__Teks Sumber__.
= = = = =

Secara dilematis jika di dalam masyarakat banyak kita dapatkan bahwa masyarakat tidak patuh pada hukum hal ini dikarenakan individu dan masyarakat kurangnya memahami apa itu hukum di negeri ini, sedikitnya informasi yang didapatkan rakyat yang di pinggiran. Dan kedua masyarakat kenapaah tidak taat pada hukum, dikarenakan rakyat tahu betul hukum dan aturan mainnya, tapi rakyat melihat dengan sadar banyak ketimpangaan dan banyak ketidak adilan yang di contohkan para pejabat negara, bagi penulis ini menjadi dasar nestapa mengaapa masyarakat tidak taat pada hukum, sehharusnya elit memberikan contoh terlebih dahulu pada rakyat tentang taat pada hukum karena elit memahami betul tentang hukum itu sendiri.
Ditambah lagi hukum dalam penegakannya mereka nilai tidak mempunyai kewibawaan lagi, dimana penegak hukum karena kepentingan pribadinya pula tidak lagi menjadi penegak hukum yang baik, penegakan hukum dirasakan diskriminatif . Sehingga dalam hal ini, kesetiaan terhadap kepentingan pribadi menjadi pangkal tolak mengapa manusia atau masyarakat kita tidak patuh pada hukum.
Wibawa hukum akan dapat dirasakan jika kita punya komitmen kuat, konsisten dan kontiniu menegakkan hukum tanpa diskriminatif, siapapun harus tunduk kepada hukum, penegakan hukum tidak boleh memihak kepada siapapun dan dengan alasan apapun, kecuali kepada kebenaran dan keadilan itu sendiri. Disitulah letak wibawa hukum dan keadilan hukum.

= = = = =

__Tujuan Latihan__. Tuliskan kembali dengan persis bagian teks tentang kepatuhan hukum yang diawali "Ditambah lagi hukum" dan berlanjut hingga "dan keadilan hukum.". Gunakan hanya teks tentang kepatuhan hukum di atas sebagai acuan.

__Cuplikan Data__.
= = = = =

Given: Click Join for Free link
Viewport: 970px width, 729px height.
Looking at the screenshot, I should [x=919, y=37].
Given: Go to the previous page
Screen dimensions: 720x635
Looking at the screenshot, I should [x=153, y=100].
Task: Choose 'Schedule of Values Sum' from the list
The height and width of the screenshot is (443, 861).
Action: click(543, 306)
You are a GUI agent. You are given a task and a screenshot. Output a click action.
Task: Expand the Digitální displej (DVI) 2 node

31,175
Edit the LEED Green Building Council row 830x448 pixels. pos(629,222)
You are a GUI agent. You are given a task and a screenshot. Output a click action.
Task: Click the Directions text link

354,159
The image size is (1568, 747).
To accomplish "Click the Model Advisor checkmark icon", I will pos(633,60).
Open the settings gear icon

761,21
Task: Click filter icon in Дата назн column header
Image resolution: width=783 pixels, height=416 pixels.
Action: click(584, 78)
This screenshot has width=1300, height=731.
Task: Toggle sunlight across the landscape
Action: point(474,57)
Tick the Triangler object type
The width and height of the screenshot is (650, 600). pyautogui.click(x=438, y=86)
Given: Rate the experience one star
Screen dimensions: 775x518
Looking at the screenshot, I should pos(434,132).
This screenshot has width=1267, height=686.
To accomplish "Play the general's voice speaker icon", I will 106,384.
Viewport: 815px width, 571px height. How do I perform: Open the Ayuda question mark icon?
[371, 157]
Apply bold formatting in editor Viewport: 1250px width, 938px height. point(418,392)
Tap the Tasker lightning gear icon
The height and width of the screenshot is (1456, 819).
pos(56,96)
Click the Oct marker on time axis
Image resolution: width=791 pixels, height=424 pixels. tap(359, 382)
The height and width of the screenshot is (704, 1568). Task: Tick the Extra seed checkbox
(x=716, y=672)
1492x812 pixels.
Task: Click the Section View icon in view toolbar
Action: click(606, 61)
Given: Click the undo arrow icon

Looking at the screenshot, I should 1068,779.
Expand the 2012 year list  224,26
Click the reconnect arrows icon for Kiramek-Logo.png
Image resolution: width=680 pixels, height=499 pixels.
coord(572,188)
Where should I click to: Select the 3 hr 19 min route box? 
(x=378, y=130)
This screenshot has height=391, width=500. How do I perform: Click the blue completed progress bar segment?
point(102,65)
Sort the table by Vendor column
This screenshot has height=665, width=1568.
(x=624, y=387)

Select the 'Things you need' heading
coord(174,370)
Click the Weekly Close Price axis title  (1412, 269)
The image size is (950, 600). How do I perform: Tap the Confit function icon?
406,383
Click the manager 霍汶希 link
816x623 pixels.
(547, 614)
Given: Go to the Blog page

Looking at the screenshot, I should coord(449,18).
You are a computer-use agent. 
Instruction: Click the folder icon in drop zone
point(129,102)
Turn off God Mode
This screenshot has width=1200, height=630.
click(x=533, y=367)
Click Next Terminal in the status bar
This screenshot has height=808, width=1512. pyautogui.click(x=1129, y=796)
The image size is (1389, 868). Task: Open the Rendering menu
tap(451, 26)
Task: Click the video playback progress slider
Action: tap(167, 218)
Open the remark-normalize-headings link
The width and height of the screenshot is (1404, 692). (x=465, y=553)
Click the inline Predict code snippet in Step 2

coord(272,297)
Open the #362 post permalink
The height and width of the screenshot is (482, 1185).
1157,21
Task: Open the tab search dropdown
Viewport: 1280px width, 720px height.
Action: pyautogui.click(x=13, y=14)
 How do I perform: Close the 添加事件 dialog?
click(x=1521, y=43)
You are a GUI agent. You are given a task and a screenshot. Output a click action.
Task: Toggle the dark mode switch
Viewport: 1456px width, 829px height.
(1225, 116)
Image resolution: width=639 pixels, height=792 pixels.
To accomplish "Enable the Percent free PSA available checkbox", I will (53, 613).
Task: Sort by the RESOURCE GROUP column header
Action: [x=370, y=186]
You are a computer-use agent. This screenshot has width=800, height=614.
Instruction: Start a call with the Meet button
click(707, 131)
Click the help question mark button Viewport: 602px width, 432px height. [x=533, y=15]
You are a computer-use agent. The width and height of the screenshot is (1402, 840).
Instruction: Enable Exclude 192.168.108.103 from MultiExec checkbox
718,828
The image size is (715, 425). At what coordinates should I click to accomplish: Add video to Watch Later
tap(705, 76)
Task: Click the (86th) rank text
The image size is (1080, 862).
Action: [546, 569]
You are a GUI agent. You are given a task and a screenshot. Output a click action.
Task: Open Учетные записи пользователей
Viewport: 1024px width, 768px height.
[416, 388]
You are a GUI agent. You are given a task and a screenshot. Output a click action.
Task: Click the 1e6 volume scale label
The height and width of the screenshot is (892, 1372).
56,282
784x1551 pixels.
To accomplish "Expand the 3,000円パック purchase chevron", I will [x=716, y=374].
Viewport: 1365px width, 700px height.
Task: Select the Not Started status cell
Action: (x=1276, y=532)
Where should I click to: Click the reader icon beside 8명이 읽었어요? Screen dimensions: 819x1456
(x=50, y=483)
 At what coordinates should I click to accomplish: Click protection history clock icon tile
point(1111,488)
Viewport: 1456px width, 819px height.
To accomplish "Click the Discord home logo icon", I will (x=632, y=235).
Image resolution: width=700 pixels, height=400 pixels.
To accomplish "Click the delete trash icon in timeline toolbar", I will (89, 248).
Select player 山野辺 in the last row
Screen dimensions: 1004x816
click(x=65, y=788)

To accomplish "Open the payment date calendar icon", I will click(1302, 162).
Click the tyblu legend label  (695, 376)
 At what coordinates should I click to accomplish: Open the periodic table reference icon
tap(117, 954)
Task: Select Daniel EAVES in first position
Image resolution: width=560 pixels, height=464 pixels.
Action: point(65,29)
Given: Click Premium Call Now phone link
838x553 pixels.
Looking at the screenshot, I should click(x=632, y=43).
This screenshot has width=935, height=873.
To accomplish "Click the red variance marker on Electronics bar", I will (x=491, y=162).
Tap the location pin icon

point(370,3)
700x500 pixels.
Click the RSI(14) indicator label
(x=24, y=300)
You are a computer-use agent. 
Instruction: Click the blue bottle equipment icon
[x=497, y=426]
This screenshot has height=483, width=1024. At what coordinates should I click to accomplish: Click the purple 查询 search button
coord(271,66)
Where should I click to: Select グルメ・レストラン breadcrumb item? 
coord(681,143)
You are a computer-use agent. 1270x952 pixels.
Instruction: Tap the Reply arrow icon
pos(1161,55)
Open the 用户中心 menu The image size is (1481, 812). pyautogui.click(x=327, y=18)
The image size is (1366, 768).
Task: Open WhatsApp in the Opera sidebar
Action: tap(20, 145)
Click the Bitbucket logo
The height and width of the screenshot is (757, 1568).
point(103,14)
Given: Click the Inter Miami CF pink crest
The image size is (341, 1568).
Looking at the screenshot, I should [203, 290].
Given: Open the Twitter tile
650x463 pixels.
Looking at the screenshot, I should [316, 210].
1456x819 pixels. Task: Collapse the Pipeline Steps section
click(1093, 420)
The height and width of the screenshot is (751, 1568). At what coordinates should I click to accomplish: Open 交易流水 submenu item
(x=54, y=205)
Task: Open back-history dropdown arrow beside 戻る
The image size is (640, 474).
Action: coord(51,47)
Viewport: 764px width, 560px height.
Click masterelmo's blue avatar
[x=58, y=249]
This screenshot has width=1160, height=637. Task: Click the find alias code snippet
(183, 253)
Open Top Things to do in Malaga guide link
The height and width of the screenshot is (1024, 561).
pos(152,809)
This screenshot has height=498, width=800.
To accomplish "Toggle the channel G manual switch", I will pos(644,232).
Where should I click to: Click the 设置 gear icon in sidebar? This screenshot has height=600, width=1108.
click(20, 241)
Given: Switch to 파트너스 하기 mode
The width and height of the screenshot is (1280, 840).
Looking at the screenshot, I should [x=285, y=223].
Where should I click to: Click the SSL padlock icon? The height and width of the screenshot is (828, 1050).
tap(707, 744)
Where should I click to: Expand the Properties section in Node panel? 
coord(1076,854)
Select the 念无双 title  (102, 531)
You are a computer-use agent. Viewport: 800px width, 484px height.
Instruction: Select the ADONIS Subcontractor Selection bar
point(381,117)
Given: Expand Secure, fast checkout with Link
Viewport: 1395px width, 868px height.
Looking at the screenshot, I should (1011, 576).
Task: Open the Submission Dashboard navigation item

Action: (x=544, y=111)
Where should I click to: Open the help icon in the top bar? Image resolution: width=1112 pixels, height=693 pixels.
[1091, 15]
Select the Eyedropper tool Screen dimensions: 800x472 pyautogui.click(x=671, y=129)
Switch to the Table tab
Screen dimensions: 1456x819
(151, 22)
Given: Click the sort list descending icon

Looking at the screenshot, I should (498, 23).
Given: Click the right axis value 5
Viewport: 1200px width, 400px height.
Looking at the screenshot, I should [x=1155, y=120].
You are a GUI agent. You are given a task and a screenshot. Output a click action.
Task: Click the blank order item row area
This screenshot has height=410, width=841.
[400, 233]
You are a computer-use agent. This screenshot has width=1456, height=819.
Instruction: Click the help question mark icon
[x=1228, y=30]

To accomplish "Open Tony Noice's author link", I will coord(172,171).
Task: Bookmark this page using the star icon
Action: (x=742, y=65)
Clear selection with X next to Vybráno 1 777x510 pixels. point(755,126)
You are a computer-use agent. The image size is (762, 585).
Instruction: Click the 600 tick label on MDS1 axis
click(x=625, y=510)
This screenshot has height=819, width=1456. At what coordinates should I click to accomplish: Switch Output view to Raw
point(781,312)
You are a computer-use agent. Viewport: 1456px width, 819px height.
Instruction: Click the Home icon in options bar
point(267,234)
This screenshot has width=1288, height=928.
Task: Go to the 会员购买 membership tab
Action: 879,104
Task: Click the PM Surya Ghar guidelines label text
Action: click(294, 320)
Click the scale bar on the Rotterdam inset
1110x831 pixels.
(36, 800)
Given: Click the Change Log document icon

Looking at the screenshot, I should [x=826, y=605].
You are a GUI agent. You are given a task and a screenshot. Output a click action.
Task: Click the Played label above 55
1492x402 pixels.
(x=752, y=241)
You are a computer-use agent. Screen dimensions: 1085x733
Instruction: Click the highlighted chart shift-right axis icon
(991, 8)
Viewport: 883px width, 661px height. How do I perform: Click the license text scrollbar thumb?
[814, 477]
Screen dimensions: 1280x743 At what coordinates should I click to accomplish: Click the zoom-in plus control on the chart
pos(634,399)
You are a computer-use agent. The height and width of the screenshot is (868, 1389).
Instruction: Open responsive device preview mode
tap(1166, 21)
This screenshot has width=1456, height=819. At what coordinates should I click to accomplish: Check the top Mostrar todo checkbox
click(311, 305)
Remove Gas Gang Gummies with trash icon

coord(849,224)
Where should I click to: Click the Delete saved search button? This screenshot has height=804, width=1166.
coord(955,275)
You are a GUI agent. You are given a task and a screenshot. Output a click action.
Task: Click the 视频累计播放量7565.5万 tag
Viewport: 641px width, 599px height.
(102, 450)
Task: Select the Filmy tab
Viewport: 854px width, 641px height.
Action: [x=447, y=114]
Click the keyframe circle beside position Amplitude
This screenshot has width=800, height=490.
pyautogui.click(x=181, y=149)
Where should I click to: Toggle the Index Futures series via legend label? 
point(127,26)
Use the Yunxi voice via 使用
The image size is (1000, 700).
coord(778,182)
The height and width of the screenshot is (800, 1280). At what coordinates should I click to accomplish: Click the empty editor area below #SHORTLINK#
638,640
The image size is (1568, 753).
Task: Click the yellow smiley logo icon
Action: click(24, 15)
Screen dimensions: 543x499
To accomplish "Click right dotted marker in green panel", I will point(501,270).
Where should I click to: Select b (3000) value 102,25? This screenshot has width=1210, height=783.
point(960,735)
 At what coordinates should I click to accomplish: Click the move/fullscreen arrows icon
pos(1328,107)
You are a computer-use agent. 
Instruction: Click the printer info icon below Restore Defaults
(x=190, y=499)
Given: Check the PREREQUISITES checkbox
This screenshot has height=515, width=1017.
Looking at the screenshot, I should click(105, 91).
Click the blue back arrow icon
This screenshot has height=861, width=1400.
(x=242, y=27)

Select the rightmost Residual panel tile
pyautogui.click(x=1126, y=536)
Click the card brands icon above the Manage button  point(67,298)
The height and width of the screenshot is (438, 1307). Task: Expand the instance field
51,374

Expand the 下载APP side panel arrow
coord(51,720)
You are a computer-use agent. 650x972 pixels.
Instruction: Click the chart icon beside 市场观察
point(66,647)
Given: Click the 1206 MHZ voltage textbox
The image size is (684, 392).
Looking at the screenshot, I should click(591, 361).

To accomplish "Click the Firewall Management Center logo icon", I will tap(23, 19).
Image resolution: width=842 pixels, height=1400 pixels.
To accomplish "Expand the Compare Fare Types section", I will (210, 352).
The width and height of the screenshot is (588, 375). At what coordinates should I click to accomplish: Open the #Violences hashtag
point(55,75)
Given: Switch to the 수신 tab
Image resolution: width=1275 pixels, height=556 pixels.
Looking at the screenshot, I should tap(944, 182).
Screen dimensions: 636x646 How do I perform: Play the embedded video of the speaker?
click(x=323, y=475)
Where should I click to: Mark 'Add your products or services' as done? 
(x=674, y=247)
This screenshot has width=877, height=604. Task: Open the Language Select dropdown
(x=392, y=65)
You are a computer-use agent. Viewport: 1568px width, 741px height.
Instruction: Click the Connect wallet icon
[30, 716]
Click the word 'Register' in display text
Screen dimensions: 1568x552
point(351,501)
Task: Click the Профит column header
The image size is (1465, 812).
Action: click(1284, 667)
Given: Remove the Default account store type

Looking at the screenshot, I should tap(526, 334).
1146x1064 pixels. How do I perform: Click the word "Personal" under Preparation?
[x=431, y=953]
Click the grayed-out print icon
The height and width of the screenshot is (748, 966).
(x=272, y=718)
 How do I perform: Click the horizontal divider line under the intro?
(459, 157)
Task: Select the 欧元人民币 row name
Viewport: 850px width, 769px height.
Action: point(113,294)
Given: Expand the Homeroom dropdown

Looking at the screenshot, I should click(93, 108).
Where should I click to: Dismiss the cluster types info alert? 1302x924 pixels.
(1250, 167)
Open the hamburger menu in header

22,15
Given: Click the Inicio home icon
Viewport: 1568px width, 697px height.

= = = = =

__Jawaban Benar__.
Ditambah lagi hukum dalam penegakannya mereka nilai tidak mempunyai kewibawaan lagi, dimana penegak hukum karena kepentingan pribadinya pula tidak lagi menjadi penegak hukum yang baik, penegakan hukum dirasakan diskriminatif . Sehingga dalam hal ini, kesetiaan terhadap kepentingan pribadi menjadi pangkal tolak mengapa manusia atau masyarakat kita tidak patuh pada hukum.
Wibawa hukum akan dapat dirasakan jika kita punya komitmen kuat, konsisten dan kontiniu menegakkan hukum tanpa diskriminatif, siapapun harus tunduk kepada hukum, penegakan hukum tidak boleh memihak kepada siapapun dan dengan alasan apapun, kecuali kepada kebenaran dan keadilan itu sendiri. Disitulah letak wibawa hukum dan keadilan hukum.